Brief >> Reproduce every one of the rows below verbatim, line by line, without changing a single character.

Excerpted records >>
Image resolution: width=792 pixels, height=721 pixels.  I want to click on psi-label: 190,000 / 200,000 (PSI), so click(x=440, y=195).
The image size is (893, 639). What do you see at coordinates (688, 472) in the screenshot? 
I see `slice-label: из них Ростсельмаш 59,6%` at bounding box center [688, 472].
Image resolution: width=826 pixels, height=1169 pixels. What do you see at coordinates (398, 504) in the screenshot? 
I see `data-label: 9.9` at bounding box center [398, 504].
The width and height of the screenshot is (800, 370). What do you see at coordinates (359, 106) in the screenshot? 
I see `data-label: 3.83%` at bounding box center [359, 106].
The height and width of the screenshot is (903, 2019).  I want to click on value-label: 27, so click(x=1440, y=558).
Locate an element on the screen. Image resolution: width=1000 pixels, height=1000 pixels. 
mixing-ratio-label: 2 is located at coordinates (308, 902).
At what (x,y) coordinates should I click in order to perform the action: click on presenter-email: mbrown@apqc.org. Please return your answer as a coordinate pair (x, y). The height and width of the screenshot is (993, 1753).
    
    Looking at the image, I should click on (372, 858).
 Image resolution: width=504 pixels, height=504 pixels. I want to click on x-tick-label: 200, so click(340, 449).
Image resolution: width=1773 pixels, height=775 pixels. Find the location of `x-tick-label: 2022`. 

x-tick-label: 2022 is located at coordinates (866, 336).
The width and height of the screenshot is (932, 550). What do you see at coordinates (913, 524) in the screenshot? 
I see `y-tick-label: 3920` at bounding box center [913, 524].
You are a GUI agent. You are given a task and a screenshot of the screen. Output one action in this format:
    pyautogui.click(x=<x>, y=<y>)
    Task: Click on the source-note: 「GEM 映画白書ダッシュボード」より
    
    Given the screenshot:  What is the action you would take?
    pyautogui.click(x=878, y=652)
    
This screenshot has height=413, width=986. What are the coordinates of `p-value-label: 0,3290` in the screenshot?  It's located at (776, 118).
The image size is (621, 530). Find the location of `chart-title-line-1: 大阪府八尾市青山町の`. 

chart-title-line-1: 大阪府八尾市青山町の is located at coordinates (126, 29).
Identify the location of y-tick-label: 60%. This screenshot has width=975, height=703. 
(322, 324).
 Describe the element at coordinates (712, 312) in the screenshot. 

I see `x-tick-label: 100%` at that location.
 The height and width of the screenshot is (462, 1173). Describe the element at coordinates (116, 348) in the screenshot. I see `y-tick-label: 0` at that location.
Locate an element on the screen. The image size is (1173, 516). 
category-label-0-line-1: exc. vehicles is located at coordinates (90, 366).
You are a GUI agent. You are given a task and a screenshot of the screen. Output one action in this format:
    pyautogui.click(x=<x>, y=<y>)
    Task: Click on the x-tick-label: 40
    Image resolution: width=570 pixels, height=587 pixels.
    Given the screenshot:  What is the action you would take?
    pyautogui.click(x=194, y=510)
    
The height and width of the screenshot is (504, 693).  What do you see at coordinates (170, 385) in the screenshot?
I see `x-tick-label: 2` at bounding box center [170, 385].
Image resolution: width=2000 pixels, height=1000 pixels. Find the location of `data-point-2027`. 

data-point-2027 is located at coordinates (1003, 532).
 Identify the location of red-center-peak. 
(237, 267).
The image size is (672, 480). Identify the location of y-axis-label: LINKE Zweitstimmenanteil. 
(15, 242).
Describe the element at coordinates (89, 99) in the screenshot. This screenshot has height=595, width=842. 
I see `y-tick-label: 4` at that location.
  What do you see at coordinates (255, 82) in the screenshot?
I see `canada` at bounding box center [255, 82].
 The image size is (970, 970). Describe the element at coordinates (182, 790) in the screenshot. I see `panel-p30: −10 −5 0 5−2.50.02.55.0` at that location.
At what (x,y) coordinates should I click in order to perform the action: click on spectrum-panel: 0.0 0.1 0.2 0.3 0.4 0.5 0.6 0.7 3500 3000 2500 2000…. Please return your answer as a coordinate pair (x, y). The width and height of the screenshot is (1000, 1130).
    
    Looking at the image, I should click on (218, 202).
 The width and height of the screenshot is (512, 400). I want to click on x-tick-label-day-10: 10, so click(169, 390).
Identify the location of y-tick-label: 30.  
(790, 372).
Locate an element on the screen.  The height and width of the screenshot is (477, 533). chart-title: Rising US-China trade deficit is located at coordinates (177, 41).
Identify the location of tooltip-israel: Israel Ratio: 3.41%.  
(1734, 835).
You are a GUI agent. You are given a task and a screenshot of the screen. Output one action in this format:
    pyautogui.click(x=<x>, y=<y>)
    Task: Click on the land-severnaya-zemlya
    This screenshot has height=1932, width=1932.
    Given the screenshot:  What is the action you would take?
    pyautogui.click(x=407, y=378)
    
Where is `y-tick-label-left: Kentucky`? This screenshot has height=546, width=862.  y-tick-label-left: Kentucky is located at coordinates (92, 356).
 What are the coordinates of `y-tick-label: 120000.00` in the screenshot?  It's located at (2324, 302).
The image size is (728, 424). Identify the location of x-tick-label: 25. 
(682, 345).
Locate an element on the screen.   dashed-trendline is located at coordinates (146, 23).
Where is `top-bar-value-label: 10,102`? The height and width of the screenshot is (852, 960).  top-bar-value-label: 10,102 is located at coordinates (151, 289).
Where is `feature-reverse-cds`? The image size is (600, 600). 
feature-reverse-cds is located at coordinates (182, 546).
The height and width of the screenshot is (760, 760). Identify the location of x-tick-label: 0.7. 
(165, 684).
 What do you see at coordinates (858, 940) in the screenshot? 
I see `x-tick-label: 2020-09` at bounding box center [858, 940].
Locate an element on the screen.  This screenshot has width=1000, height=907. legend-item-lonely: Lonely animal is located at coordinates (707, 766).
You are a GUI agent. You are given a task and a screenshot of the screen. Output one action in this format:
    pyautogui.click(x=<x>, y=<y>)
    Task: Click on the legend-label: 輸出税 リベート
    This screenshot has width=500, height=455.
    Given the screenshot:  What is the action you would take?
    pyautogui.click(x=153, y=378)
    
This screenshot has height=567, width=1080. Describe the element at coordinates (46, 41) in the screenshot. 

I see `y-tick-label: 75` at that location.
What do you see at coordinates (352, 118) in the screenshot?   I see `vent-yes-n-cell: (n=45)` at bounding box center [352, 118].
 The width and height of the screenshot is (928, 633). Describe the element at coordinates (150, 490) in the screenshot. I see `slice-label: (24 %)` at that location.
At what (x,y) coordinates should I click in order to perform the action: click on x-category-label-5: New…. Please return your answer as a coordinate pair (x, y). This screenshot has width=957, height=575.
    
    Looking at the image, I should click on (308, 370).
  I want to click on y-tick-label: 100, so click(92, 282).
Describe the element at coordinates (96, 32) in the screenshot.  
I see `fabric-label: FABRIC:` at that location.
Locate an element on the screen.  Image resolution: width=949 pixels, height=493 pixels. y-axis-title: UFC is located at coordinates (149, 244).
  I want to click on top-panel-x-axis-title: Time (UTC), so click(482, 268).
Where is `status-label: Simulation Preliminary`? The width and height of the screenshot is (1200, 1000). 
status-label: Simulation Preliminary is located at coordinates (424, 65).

Response below >>
Image resolution: width=792 pixels, height=721 pixels.  I want to click on psi-label: 190,000 / 200,000 (PSI), so click(x=440, y=195).
The image size is (893, 639). What do you see at coordinates (688, 472) in the screenshot? 
I see `slice-label: из них Ростсельмаш 59,6%` at bounding box center [688, 472].
Image resolution: width=826 pixels, height=1169 pixels. What do you see at coordinates (398, 504) in the screenshot? 
I see `data-label: 9.9` at bounding box center [398, 504].
The width and height of the screenshot is (800, 370). What do you see at coordinates (359, 106) in the screenshot? 
I see `data-label: 3.83%` at bounding box center [359, 106].
The height and width of the screenshot is (903, 2019).  I want to click on value-label: 27, so click(x=1440, y=558).
Locate an element on the screen. Image resolution: width=1000 pixels, height=1000 pixels. 
mixing-ratio-label: 2 is located at coordinates (308, 902).
At what (x,y) coordinates should I click in order to perform the action: click on presenter-email: mbrown@apqc.org. Please return your answer as a coordinate pair (x, y). The height and width of the screenshot is (993, 1753).
    
    Looking at the image, I should click on (372, 858).
 Image resolution: width=504 pixels, height=504 pixels. I want to click on x-tick-label: 200, so click(340, 449).
Image resolution: width=1773 pixels, height=775 pixels. Find the location of `x-tick-label: 2022`. 

x-tick-label: 2022 is located at coordinates (866, 336).
The width and height of the screenshot is (932, 550). What do you see at coordinates (913, 524) in the screenshot? 
I see `y-tick-label: 3920` at bounding box center [913, 524].
You are a GUI agent. You are given a task and a screenshot of the screen. Output one action in this format:
    pyautogui.click(x=<x>, y=<y>)
    Task: Click on the source-note: 「GEM 映画白書ダッシュボード」より
    
    Given the screenshot:  What is the action you would take?
    pyautogui.click(x=878, y=652)
    
This screenshot has height=413, width=986. What are the coordinates of `p-value-label: 0,3290` in the screenshot?  It's located at (776, 118).
The image size is (621, 530). Find the location of `chart-title-line-1: 大阪府八尾市青山町の`. 

chart-title-line-1: 大阪府八尾市青山町の is located at coordinates (126, 29).
Identify the location of y-tick-label: 60%. This screenshot has width=975, height=703. 
(322, 324).
 Describe the element at coordinates (712, 312) in the screenshot. 

I see `x-tick-label: 100%` at that location.
 The height and width of the screenshot is (462, 1173). Describe the element at coordinates (116, 348) in the screenshot. I see `y-tick-label: 0` at that location.
Locate an element on the screen. The image size is (1173, 516). 
category-label-0-line-1: exc. vehicles is located at coordinates (90, 366).
You are a GUI agent. You are given a task and a screenshot of the screen. Output one action in this format:
    pyautogui.click(x=<x>, y=<y>)
    Task: Click on the x-tick-label: 40
    Image resolution: width=570 pixels, height=587 pixels.
    Given the screenshot:  What is the action you would take?
    pyautogui.click(x=194, y=510)
    
The height and width of the screenshot is (504, 693).  What do you see at coordinates (170, 385) in the screenshot?
I see `x-tick-label: 2` at bounding box center [170, 385].
Image resolution: width=2000 pixels, height=1000 pixels. Find the location of `data-point-2027`. 

data-point-2027 is located at coordinates (1003, 532).
 Identify the location of red-center-peak. 
(237, 267).
The image size is (672, 480). Identify the location of y-axis-label: LINKE Zweitstimmenanteil. 
(15, 242).
Describe the element at coordinates (89, 99) in the screenshot. This screenshot has height=595, width=842. 
I see `y-tick-label: 4` at that location.
  What do you see at coordinates (255, 82) in the screenshot?
I see `canada` at bounding box center [255, 82].
 The image size is (970, 970). Describe the element at coordinates (182, 790) in the screenshot. I see `panel-p30: −10 −5 0 5−2.50.02.55.0` at that location.
At what (x,y) coordinates should I click in order to perform the action: click on spectrum-panel: 0.0 0.1 0.2 0.3 0.4 0.5 0.6 0.7 3500 3000 2500 2000…. Please return your answer as a coordinate pair (x, y). The width and height of the screenshot is (1000, 1130).
    
    Looking at the image, I should click on (218, 202).
 The width and height of the screenshot is (512, 400). I want to click on x-tick-label-day-10: 10, so click(169, 390).
Identify the location of y-tick-label: 30.  
(790, 372).
Locate an element on the screen.  The height and width of the screenshot is (477, 533). chart-title: Rising US-China trade deficit is located at coordinates (177, 41).
Identify the location of tooltip-israel: Israel Ratio: 3.41%.  
(1734, 835).
You are a GUI agent. You are given a task and a screenshot of the screen. Output one action in this format:
    pyautogui.click(x=<x>, y=<y>)
    Task: Click on the land-severnaya-zemlya
    This screenshot has height=1932, width=1932.
    Given the screenshot:  What is the action you would take?
    pyautogui.click(x=407, y=378)
    
Where is `y-tick-label-left: Kentucky`? This screenshot has height=546, width=862.  y-tick-label-left: Kentucky is located at coordinates (92, 356).
 What are the coordinates of `y-tick-label: 120000.00` in the screenshot?  It's located at (2324, 302).
The image size is (728, 424). Identify the location of x-tick-label: 25. 
(682, 345).
Locate an element on the screen.   dashed-trendline is located at coordinates (146, 23).
Where is `top-bar-value-label: 10,102`? The height and width of the screenshot is (852, 960).  top-bar-value-label: 10,102 is located at coordinates (151, 289).
Where is `feature-reverse-cds`? The image size is (600, 600). 
feature-reverse-cds is located at coordinates (182, 546).
The height and width of the screenshot is (760, 760). Identify the location of x-tick-label: 0.7. 
(165, 684).
 What do you see at coordinates (858, 940) in the screenshot? 
I see `x-tick-label: 2020-09` at bounding box center [858, 940].
Locate an element on the screen.  This screenshot has width=1000, height=907. legend-item-lonely: Lonely animal is located at coordinates (707, 766).
You are a GUI agent. You are given a task and a screenshot of the screen. Output one action in this format:
    pyautogui.click(x=<x>, y=<y>)
    Task: Click on the legend-label: 輸出税 リベート
    This screenshot has width=500, height=455.
    Given the screenshot:  What is the action you would take?
    pyautogui.click(x=153, y=378)
    
This screenshot has height=567, width=1080. Describe the element at coordinates (46, 41) in the screenshot. 

I see `y-tick-label: 75` at that location.
What do you see at coordinates (352, 118) in the screenshot?   I see `vent-yes-n-cell: (n=45)` at bounding box center [352, 118].
 The width and height of the screenshot is (928, 633). Describe the element at coordinates (150, 490) in the screenshot. I see `slice-label: (24 %)` at that location.
At what (x,y) coordinates should I click in order to perform the action: click on x-category-label-5: New…. Please return your answer as a coordinate pair (x, y). This screenshot has width=957, height=575.
    
    Looking at the image, I should click on (308, 370).
  I want to click on y-tick-label: 100, so click(92, 282).
Describe the element at coordinates (96, 32) in the screenshot.  
I see `fabric-label: FABRIC:` at that location.
Locate an element on the screen.  Image resolution: width=949 pixels, height=493 pixels. y-axis-title: UFC is located at coordinates (149, 244).
  I want to click on top-panel-x-axis-title: Time (UTC), so click(482, 268).
Where is `status-label: Simulation Preliminary`? The width and height of the screenshot is (1200, 1000). 
status-label: Simulation Preliminary is located at coordinates (424, 65).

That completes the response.